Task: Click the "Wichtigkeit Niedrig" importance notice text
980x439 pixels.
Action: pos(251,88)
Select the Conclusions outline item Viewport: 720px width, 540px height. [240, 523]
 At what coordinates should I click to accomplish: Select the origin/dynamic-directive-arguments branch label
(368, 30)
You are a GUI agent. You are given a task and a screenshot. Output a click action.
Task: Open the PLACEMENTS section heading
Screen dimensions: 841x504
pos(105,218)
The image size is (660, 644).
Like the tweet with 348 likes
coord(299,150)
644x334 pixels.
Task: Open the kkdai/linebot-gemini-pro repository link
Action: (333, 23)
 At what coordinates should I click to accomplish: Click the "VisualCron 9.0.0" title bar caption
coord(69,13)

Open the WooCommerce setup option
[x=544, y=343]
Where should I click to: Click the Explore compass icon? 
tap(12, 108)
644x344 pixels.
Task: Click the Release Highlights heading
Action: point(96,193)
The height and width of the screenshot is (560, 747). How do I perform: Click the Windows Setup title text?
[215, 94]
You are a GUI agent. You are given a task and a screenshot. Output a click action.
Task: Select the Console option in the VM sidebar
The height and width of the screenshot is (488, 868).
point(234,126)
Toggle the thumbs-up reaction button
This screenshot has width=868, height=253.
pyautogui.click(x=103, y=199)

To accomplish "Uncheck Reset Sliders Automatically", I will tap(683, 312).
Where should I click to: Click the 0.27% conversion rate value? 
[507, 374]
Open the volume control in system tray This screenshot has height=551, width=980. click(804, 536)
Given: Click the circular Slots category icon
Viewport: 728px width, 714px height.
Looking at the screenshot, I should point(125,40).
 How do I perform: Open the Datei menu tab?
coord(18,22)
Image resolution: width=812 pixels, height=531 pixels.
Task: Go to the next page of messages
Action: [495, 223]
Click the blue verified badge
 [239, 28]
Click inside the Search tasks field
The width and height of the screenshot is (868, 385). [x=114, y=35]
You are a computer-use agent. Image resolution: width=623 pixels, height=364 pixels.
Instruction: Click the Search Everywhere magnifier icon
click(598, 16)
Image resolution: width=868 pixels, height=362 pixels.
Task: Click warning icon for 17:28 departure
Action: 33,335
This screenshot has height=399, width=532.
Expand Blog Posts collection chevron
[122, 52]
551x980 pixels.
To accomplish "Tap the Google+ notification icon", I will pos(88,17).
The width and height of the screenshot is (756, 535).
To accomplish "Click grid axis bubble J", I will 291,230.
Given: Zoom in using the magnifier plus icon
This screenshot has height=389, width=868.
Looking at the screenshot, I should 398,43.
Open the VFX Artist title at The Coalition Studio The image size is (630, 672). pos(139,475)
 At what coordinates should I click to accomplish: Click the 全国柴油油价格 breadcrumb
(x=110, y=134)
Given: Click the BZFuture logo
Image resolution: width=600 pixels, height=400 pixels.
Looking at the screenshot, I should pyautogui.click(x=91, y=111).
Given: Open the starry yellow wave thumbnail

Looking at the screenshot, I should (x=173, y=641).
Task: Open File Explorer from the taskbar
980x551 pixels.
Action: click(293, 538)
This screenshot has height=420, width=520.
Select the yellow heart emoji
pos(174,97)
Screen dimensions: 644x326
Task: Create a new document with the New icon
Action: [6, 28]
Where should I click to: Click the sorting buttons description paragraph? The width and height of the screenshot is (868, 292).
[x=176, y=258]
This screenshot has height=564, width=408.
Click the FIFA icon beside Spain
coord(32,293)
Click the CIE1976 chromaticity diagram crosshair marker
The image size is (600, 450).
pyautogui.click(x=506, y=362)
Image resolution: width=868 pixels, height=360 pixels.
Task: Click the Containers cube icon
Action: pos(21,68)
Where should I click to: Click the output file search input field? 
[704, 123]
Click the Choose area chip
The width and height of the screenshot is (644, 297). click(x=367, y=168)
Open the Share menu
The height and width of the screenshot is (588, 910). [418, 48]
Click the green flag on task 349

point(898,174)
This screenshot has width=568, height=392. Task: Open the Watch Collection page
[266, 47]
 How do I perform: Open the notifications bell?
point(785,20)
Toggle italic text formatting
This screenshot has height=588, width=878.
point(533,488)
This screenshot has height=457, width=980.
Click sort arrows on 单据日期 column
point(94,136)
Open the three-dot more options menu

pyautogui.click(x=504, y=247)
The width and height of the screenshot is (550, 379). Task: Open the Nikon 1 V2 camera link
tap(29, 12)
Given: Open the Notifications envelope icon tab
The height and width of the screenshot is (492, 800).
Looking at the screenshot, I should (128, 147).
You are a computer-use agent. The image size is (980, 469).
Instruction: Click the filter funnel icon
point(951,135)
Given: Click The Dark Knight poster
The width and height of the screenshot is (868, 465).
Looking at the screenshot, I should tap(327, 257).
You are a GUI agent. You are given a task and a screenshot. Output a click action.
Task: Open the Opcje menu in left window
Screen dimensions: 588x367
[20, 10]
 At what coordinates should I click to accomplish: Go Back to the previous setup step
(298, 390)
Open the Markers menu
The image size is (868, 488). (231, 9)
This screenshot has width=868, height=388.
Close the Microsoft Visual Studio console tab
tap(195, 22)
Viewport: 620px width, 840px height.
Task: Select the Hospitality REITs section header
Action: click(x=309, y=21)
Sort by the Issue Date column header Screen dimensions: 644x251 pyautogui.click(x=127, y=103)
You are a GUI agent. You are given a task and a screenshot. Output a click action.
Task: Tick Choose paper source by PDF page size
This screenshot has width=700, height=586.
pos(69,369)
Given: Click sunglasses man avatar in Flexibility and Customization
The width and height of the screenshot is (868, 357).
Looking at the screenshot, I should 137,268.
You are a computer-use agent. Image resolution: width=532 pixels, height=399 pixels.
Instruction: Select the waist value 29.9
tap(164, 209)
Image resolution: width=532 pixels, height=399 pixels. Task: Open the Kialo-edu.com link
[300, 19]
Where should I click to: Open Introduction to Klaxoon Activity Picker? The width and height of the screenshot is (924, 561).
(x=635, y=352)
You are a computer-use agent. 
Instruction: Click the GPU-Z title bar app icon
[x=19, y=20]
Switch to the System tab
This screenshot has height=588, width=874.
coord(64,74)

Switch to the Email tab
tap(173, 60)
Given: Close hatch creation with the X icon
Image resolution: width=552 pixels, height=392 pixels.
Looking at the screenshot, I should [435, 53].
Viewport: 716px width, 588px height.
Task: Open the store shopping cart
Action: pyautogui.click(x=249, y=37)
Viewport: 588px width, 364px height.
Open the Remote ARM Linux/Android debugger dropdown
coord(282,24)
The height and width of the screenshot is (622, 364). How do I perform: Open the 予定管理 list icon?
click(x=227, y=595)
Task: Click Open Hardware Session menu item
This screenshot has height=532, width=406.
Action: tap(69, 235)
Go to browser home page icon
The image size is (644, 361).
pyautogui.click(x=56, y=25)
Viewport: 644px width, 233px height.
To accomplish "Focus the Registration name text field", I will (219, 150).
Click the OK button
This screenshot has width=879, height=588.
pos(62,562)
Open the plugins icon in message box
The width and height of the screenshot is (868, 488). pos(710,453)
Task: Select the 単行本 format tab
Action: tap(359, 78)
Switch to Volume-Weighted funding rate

━━━━

▸ **PROBLEM TO SOLVE**
Reproduce all of the data above verbatim, line for line, without altering anything.

▸ **WRITTEN REPLY**
Task: Click the "Wichtigkeit Niedrig" importance notice text
980x439 pixels.
Action: pos(251,88)
Select the Conclusions outline item Viewport: 720px width, 540px height. [240, 523]
 At what coordinates should I click to accomplish: Select the origin/dynamic-directive-arguments branch label
(368, 30)
You are a GUI agent. You are given a task and a screenshot. Output a click action.
Task: Open the PLACEMENTS section heading
Screen dimensions: 841x504
pos(105,218)
The image size is (660, 644).
Like the tweet with 348 likes
coord(299,150)
644x334 pixels.
Task: Open the kkdai/linebot-gemini-pro repository link
Action: (333, 23)
 At what coordinates should I click to accomplish: Click the "VisualCron 9.0.0" title bar caption
coord(69,13)

Open the WooCommerce setup option
[x=544, y=343]
Where should I click to: Click the Explore compass icon? 
tap(12, 108)
644x344 pixels.
Task: Click the Release Highlights heading
Action: point(96,193)
The height and width of the screenshot is (560, 747). How do I perform: Click the Windows Setup title text?
[215, 94]
You are a GUI agent. You are given a task and a screenshot. Output a click action.
Task: Select the Console option in the VM sidebar
The height and width of the screenshot is (488, 868).
point(234,126)
Toggle the thumbs-up reaction button
This screenshot has width=868, height=253.
pyautogui.click(x=103, y=199)

To accomplish "Uncheck Reset Sliders Automatically", I will tap(683, 312).
Where should I click to: Click the 0.27% conversion rate value? 
[507, 374]
Open the volume control in system tray This screenshot has height=551, width=980. click(804, 536)
Given: Click the circular Slots category icon
Viewport: 728px width, 714px height.
Looking at the screenshot, I should point(125,40).
 How do I perform: Open the Datei menu tab?
coord(18,22)
Image resolution: width=812 pixels, height=531 pixels.
Task: Go to the next page of messages
Action: [495, 223]
Click the blue verified badge
 [239, 28]
Click inside the Search tasks field
The width and height of the screenshot is (868, 385). [x=114, y=35]
You are a computer-use agent. Image resolution: width=623 pixels, height=364 pixels.
Instruction: Click the Search Everywhere magnifier icon
click(598, 16)
Image resolution: width=868 pixels, height=362 pixels.
Task: Click warning icon for 17:28 departure
Action: 33,335
This screenshot has height=399, width=532.
Expand Blog Posts collection chevron
[122, 52]
551x980 pixels.
To accomplish "Tap the Google+ notification icon", I will pos(88,17).
The width and height of the screenshot is (756, 535).
To accomplish "Click grid axis bubble J", I will 291,230.
Given: Zoom in using the magnifier plus icon
This screenshot has height=389, width=868.
Looking at the screenshot, I should 398,43.
Open the VFX Artist title at The Coalition Studio The image size is (630, 672). pos(139,475)
 At what coordinates should I click to accomplish: Click the 全国柴油油价格 breadcrumb
(x=110, y=134)
Given: Click the BZFuture logo
Image resolution: width=600 pixels, height=400 pixels.
Looking at the screenshot, I should pyautogui.click(x=91, y=111).
Given: Open the starry yellow wave thumbnail

Looking at the screenshot, I should (x=173, y=641).
Task: Open File Explorer from the taskbar
980x551 pixels.
Action: click(293, 538)
This screenshot has height=420, width=520.
Select the yellow heart emoji
pos(174,97)
Screen dimensions: 644x326
Task: Create a new document with the New icon
Action: [6, 28]
Where should I click to: Click the sorting buttons description paragraph? The width and height of the screenshot is (868, 292).
[x=176, y=258]
This screenshot has height=564, width=408.
Click the FIFA icon beside Spain
coord(32,293)
Click the CIE1976 chromaticity diagram crosshair marker
The image size is (600, 450).
pyautogui.click(x=506, y=362)
Image resolution: width=868 pixels, height=360 pixels.
Task: Click the Containers cube icon
Action: pos(21,68)
Where should I click to: Click the output file search input field? 
[704, 123]
Click the Choose area chip
The width and height of the screenshot is (644, 297). click(x=367, y=168)
Open the Share menu
The height and width of the screenshot is (588, 910). [418, 48]
Click the green flag on task 349

point(898,174)
This screenshot has width=568, height=392. Task: Open the Watch Collection page
[266, 47]
 How do I perform: Open the notifications bell?
point(785,20)
Toggle italic text formatting
This screenshot has height=588, width=878.
point(533,488)
This screenshot has height=457, width=980.
Click sort arrows on 单据日期 column
point(94,136)
Open the three-dot more options menu

pyautogui.click(x=504, y=247)
The width and height of the screenshot is (550, 379). Task: Open the Nikon 1 V2 camera link
tap(29, 12)
Given: Open the Notifications envelope icon tab
The height and width of the screenshot is (492, 800).
Looking at the screenshot, I should (128, 147).
You are a computer-use agent. The image size is (980, 469).
Instruction: Click the filter funnel icon
point(951,135)
Given: Click The Dark Knight poster
The width and height of the screenshot is (868, 465).
Looking at the screenshot, I should tap(327, 257).
You are a GUI agent. You are given a task and a screenshot. Output a click action.
Task: Open the Opcje menu in left window
Screen dimensions: 588x367
[20, 10]
 At what coordinates should I click to accomplish: Go Back to the previous setup step
(298, 390)
Open the Markers menu
The image size is (868, 488). (231, 9)
This screenshot has width=868, height=388.
Close the Microsoft Visual Studio console tab
tap(195, 22)
Viewport: 620px width, 840px height.
Task: Select the Hospitality REITs section header
Action: click(x=309, y=21)
Sort by the Issue Date column header Screen dimensions: 644x251 pyautogui.click(x=127, y=103)
You are a GUI agent. You are given a task and a screenshot. Output a click action.
Task: Tick Choose paper source by PDF page size
This screenshot has width=700, height=586.
pos(69,369)
Given: Click sunglasses man avatar in Flexibility and Customization
The width and height of the screenshot is (868, 357).
Looking at the screenshot, I should 137,268.
You are a computer-use agent. Image resolution: width=532 pixels, height=399 pixels.
Instruction: Select the waist value 29.9
tap(164, 209)
Image resolution: width=532 pixels, height=399 pixels. Task: Open the Kialo-edu.com link
[300, 19]
Where should I click to: Open Introduction to Klaxoon Activity Picker? The width and height of the screenshot is (924, 561).
(x=635, y=352)
You are a computer-use agent. 
Instruction: Click the GPU-Z title bar app icon
[x=19, y=20]
Switch to the System tab
This screenshot has height=588, width=874.
coord(64,74)

Switch to the Email tab
tap(173, 60)
Given: Close hatch creation with the X icon
Image resolution: width=552 pixels, height=392 pixels.
Looking at the screenshot, I should [435, 53].
Viewport: 716px width, 588px height.
Task: Open the store shopping cart
Action: pyautogui.click(x=249, y=37)
Viewport: 588px width, 364px height.
Open the Remote ARM Linux/Android debugger dropdown
coord(282,24)
The height and width of the screenshot is (622, 364). How do I perform: Open the 予定管理 list icon?
click(x=227, y=595)
Task: Click Open Hardware Session menu item
This screenshot has height=532, width=406.
Action: tap(69, 235)
Go to browser home page icon
The image size is (644, 361).
pyautogui.click(x=56, y=25)
Viewport: 644px width, 233px height.
To accomplish "Focus the Registration name text field", I will (219, 150).
Click the OK button
This screenshot has width=879, height=588.
pos(62,562)
Open the plugins icon in message box
The width and height of the screenshot is (868, 488). pos(710,453)
Task: Select the 単行本 format tab
Action: tap(359, 78)
Switch to Volume-Weighted funding rate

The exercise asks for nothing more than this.